Ten days or so ago,  Tim wrote a post about unfoods – that is, foods that he doesn’t hate but which seem pointless to him.  My unfoods wouldn’t be the same as his at all – for example, when Russell kindly made me a chicken sandwich the other day and put in ordinary salt, it was disappointing because the day before, when I’d made one (the Aga is off, can’t be bothered with a lot of cooking, though I must say it was for a snack lunch, not a proper meal), I put in Maldon salt.  The texture makes a lot of difference, though I can’t say that I’d know the difference in flavour if different salts were used in a hot dish.  Anyway, it’s been a point to ponder for a while (it’s been the silly season, time to let my mind drift) and I’ve realised what my main unfood is.

Boiled potatoes.  What on earth is the attraction?  Potatoes are fine in most ways, but only as a receptor for other flavours and textures.  New potatoes have flavour, albeit delicate and that’s the only time I ever boil (or steam in the Aga) them.  But maincrop spuds, especially once you reach the time of year when they need to be peeled, have nothing to recommend them.

Roast or fried, mashed, baked, either in their skins or sliced with other ingredients – almost any way they’re cooked you can’t go far wrong, as long as you don’t put them in the food processor in the mistaken impression you’re mashing them because it doesn’t work.  Oh, and I’m not too keen on the over-smooth potato purée that some restaurants make because – well, I don’t really like over-smooth.

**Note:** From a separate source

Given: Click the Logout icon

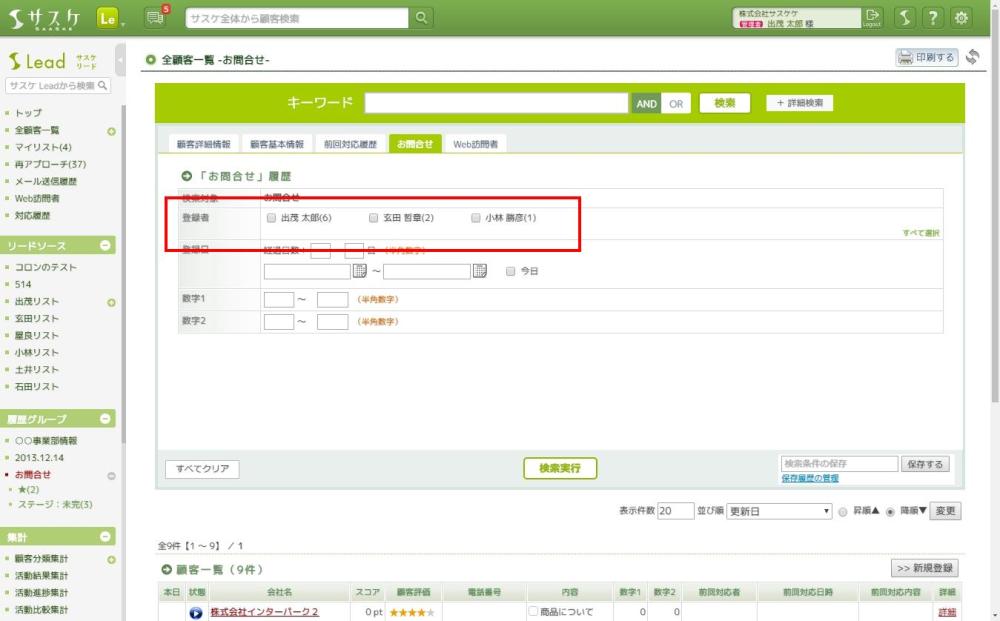Looking at the screenshot, I should (x=872, y=17).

There is another downside to the potato and that is that it’s one of the few vegetables that is not delicious raw.  I love raw vegetables and one of the main pleasures of having been the cook of the family for the last forty years is that I can always prepare a bit too much because I’ll always eat bits while they’re waiting to be cooked.  I know the pundits have a bit of a down on completely raw veg nowadays because you get more of the goodness if they’re cooked (it’s a matter of breaking down the cellulose, which also makes them digestible), but I like the texture as well as the fresh taste, as long as I’m not faced with a dully worthy plateful.  I’m trying to think of other vegetables that can’t be eaten raw and nothing comes to mind at the moment, though I’ve never tried aubergine and I daresay there are things I wouldn’t bother to.

But boiled potatoes.  What for?  I’d as soon eat plain boiled vegetable marrow.

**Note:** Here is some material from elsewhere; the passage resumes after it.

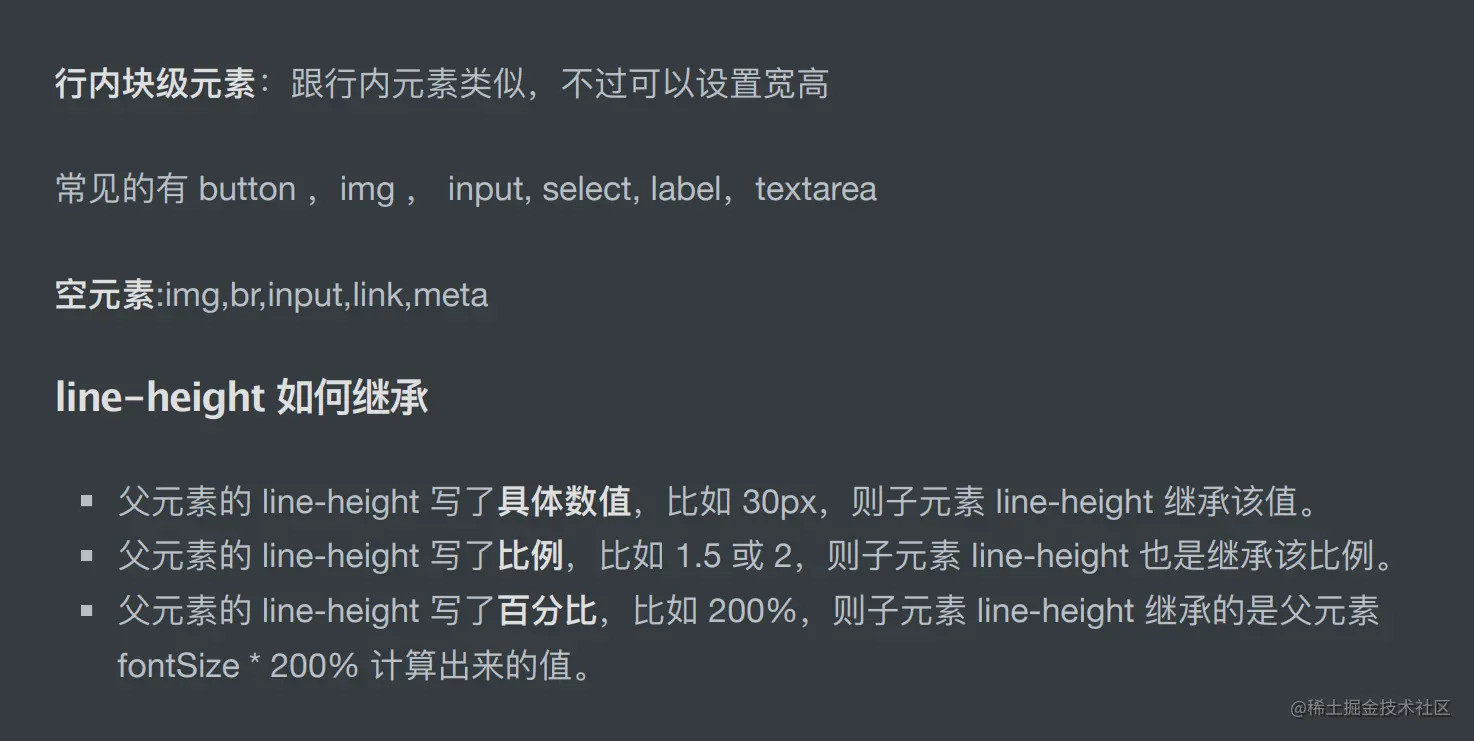The height and width of the screenshot is (741, 1474).
Task: Click the phrase "不过可以设置宽高"
Action: tap(695, 84)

16 comments on “Z’s Unfood

  1. Z Post author

    Not in a salad, but when I’m preparing them for cooking, yes I have. And I agree with you about carrots, far more delicious raw.

    I’m trying to be controversial, you note, and give people something to disagree with – but not be upset by!

    Reply
  2. kipper

    Aga is, as I understand it, a very sturdy cast iron and enameled stove/oven used in the UK. You can buy them here in the States too. They have superb heat and have a warming oven. Is that a correct definition Z etc?
    Eggplant/aubergine. Any vegetable that still tastes awful even after roasting is an unfood. Oh and beef liver. Mom tried to cook it many ways including bbq and cooking it with bacon and onions. She didn’t succed. We’d eat the bacon and onions and leave the liver.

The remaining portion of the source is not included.